Could you restate the data word for word?
[Start of section]
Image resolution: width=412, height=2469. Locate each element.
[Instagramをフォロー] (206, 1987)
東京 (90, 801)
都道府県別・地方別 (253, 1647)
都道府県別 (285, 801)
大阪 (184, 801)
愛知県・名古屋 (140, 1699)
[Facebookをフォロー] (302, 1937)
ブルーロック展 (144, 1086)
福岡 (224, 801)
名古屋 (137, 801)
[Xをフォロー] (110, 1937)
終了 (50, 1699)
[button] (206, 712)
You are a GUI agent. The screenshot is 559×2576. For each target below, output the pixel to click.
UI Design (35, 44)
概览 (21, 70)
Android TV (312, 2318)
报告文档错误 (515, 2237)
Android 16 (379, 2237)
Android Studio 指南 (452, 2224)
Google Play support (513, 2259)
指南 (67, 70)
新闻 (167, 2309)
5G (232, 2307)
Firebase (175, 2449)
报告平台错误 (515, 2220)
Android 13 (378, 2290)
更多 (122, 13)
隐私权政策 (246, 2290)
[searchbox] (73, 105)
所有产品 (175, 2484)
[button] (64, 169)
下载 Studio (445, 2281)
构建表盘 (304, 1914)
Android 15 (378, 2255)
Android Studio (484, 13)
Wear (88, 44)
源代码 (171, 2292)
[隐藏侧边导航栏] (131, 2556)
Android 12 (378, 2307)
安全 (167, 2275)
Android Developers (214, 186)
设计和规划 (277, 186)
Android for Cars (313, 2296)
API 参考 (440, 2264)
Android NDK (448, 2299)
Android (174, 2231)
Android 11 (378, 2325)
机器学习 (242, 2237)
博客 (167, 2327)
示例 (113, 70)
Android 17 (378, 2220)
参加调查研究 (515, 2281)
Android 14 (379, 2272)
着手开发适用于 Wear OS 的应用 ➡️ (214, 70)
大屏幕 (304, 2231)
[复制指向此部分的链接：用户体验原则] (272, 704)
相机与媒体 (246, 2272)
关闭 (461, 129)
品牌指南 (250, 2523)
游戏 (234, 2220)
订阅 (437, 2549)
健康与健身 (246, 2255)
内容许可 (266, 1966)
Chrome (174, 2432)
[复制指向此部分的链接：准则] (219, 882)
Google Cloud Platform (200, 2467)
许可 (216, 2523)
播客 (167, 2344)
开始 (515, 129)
[End of section]
REPLY:
Image resolution: width=412, height=2469. Locate each element.
[Instagramをフォロー] (206, 1987)
東京 (90, 801)
都道府県別・地方別 (253, 1647)
都道府県別 (285, 801)
大阪 (184, 801)
愛知県・名古屋 (140, 1699)
[Facebookをフォロー] (302, 1937)
ブルーロック展 (144, 1086)
福岡 (224, 801)
名古屋 (137, 801)
[Xをフォロー] (110, 1937)
終了 (50, 1699)
[button] (206, 712)
You are a GUI agent. The screenshot is 559×2576. For each target below, output the pixel to click.
UI Design (35, 44)
概览 (21, 70)
Android TV (312, 2318)
报告文档错误 (515, 2237)
Android 16 (379, 2237)
Android Studio 指南 (452, 2224)
Google Play support (513, 2259)
指南 (67, 70)
新闻 (167, 2309)
5G (232, 2307)
Firebase (175, 2449)
报告平台错误 (515, 2220)
Android 13 (378, 2290)
更多 (122, 13)
隐私权政策 (246, 2290)
[searchbox] (73, 105)
所有产品 (175, 2484)
[button] (64, 169)
下载 Studio (445, 2281)
构建表盘 (304, 1914)
Android 15 (378, 2255)
Android Studio (484, 13)
Wear (88, 44)
源代码 (171, 2292)
[隐藏侧边导航栏] (131, 2556)
Android 12 (378, 2307)
安全 (167, 2275)
Android Developers (214, 186)
设计和规划 (277, 186)
Android for Cars (313, 2296)
API 参考 (440, 2264)
Android NDK (448, 2299)
Android (174, 2231)
Android 11 (378, 2325)
机器学习 (242, 2237)
博客 (167, 2327)
示例 (113, 70)
Android 17 (378, 2220)
参加调查研究 (515, 2281)
Android 14 (379, 2272)
着手开发适用于 Wear OS 的应用 ➡️ (214, 70)
大屏幕 (304, 2231)
[复制指向此部分的链接：用户体验原则] (272, 704)
相机与媒体 (246, 2272)
关闭 (461, 129)
品牌指南 (250, 2523)
游戏 (234, 2220)
订阅 (437, 2549)
健康与健身 (246, 2255)
内容许可 (266, 1966)
Chrome (174, 2432)
[复制指向此部分的链接：准则] (219, 882)
Google Cloud Platform (200, 2467)
许可 (216, 2523)
播客 (167, 2344)
开始 (515, 129)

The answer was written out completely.